[start of Given records]
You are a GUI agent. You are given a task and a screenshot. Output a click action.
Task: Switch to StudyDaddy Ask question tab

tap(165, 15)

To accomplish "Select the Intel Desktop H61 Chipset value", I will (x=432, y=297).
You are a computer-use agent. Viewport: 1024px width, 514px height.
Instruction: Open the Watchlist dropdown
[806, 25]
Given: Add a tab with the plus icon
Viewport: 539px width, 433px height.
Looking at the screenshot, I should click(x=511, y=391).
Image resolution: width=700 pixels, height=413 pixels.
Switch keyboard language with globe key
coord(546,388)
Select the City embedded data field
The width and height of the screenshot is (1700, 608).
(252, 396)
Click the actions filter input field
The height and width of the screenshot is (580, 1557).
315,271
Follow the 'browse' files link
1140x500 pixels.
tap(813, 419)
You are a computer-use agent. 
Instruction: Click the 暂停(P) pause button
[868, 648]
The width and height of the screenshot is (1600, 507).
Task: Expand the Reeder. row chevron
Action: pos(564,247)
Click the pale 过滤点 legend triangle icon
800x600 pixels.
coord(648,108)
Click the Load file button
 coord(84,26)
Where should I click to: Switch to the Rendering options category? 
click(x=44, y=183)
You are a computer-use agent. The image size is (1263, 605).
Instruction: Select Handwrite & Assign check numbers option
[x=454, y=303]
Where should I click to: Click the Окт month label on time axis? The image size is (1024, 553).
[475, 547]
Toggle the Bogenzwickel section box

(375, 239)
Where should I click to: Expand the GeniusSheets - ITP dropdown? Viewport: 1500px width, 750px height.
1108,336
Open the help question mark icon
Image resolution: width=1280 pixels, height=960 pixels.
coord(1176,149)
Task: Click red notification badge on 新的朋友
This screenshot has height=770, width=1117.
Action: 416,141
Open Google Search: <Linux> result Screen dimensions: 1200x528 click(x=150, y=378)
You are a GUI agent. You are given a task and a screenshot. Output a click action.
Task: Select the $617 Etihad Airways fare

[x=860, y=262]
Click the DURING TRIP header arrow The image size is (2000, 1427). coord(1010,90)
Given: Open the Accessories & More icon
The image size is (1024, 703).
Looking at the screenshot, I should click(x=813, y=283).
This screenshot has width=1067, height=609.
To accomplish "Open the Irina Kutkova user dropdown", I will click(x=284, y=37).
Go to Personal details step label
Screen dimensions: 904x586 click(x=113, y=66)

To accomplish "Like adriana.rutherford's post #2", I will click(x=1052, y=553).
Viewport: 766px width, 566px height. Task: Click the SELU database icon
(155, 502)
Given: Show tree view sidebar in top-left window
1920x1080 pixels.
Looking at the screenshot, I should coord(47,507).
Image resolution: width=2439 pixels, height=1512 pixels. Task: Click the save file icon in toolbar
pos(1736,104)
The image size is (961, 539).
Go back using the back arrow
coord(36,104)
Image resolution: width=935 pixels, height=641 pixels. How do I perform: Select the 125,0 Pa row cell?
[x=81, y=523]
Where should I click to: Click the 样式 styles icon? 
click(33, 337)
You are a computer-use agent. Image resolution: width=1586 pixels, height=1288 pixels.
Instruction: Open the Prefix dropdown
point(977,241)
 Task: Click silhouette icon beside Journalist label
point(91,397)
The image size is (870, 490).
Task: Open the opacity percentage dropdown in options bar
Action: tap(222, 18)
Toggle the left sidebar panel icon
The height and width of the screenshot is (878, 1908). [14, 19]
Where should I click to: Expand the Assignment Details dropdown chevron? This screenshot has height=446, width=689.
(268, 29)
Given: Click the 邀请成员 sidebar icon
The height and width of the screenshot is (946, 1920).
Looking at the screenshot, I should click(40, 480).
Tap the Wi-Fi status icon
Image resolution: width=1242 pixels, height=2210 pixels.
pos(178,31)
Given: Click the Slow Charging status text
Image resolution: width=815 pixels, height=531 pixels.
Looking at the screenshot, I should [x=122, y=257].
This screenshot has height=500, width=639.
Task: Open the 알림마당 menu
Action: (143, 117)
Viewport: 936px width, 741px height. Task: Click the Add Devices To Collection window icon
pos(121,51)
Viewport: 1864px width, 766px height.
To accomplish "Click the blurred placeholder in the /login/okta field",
[end of Given records]
Set task: Reproduce every line of the items above word for word, changing nothing.

Answer to the task:
You are a GUI agent. You are given a task and a screenshot. Output a click action.
Task: Switch to StudyDaddy Ask question tab

tap(165, 15)

To accomplish "Select the Intel Desktop H61 Chipset value", I will (x=432, y=297).
You are a computer-use agent. Viewport: 1024px width, 514px height.
Instruction: Open the Watchlist dropdown
[806, 25]
Given: Add a tab with the plus icon
Viewport: 539px width, 433px height.
Looking at the screenshot, I should click(x=511, y=391).
Image resolution: width=700 pixels, height=413 pixels.
Switch keyboard language with globe key
coord(546,388)
Select the City embedded data field
The width and height of the screenshot is (1700, 608).
(252, 396)
Click the actions filter input field
The height and width of the screenshot is (580, 1557).
315,271
Follow the 'browse' files link
1140x500 pixels.
tap(813, 419)
You are a computer-use agent. 
Instruction: Click the 暂停(P) pause button
[868, 648]
The width and height of the screenshot is (1600, 507).
Task: Expand the Reeder. row chevron
Action: pos(564,247)
Click the pale 过滤点 legend triangle icon
800x600 pixels.
coord(648,108)
Click the Load file button
 coord(84,26)
Where should I click to: Switch to the Rendering options category? 
click(x=44, y=183)
You are a computer-use agent. The image size is (1263, 605).
Instruction: Select Handwrite & Assign check numbers option
[x=454, y=303]
Where should I click to: Click the Окт month label on time axis? The image size is (1024, 553).
[475, 547]
Toggle the Bogenzwickel section box

(375, 239)
Where should I click to: Expand the GeniusSheets - ITP dropdown? Viewport: 1500px width, 750px height.
1108,336
Open the help question mark icon
Image resolution: width=1280 pixels, height=960 pixels.
coord(1176,149)
Task: Click red notification badge on 新的朋友
This screenshot has height=770, width=1117.
Action: 416,141
Open Google Search: <Linux> result Screen dimensions: 1200x528 click(x=150, y=378)
You are a GUI agent. You are given a task and a screenshot. Output a click action.
Task: Select the $617 Etihad Airways fare

[x=860, y=262]
Click the DURING TRIP header arrow The image size is (2000, 1427). coord(1010,90)
Given: Open the Accessories & More icon
The image size is (1024, 703).
Looking at the screenshot, I should click(x=813, y=283).
This screenshot has width=1067, height=609.
To accomplish "Open the Irina Kutkova user dropdown", I will click(x=284, y=37).
Go to Personal details step label
Screen dimensions: 904x586 click(x=113, y=66)

To accomplish "Like adriana.rutherford's post #2", I will click(x=1052, y=553).
Viewport: 766px width, 566px height. Task: Click the SELU database icon
(155, 502)
Given: Show tree view sidebar in top-left window
1920x1080 pixels.
Looking at the screenshot, I should coord(47,507).
Image resolution: width=2439 pixels, height=1512 pixels. Task: Click the save file icon in toolbar
pos(1736,104)
The image size is (961, 539).
Go back using the back arrow
coord(36,104)
Image resolution: width=935 pixels, height=641 pixels. How do I perform: Select the 125,0 Pa row cell?
[x=81, y=523]
Where should I click to: Click the 样式 styles icon? 
click(33, 337)
You are a computer-use agent. Image resolution: width=1586 pixels, height=1288 pixels.
Instruction: Open the Prefix dropdown
point(977,241)
 Task: Click silhouette icon beside Journalist label
point(91,397)
The image size is (870, 490).
Task: Open the opacity percentage dropdown in options bar
Action: tap(222, 18)
Toggle the left sidebar panel icon
The height and width of the screenshot is (878, 1908). [14, 19]
Where should I click to: Expand the Assignment Details dropdown chevron? This screenshot has height=446, width=689.
(268, 29)
Given: Click the 邀请成员 sidebar icon
The height and width of the screenshot is (946, 1920).
Looking at the screenshot, I should click(40, 480).
Tap the Wi-Fi status icon
Image resolution: width=1242 pixels, height=2210 pixels.
pos(178,31)
Given: Click the Slow Charging status text
Image resolution: width=815 pixels, height=531 pixels.
Looking at the screenshot, I should [x=122, y=257].
This screenshot has height=500, width=639.
Task: Open the 알림마당 menu
Action: (143, 117)
Viewport: 936px width, 741px height. Task: Click the Add Devices To Collection window icon
pos(121,51)
Viewport: 1864px width, 766px height.
To accomplish "Click the blurred placeholder in the /login/okta field",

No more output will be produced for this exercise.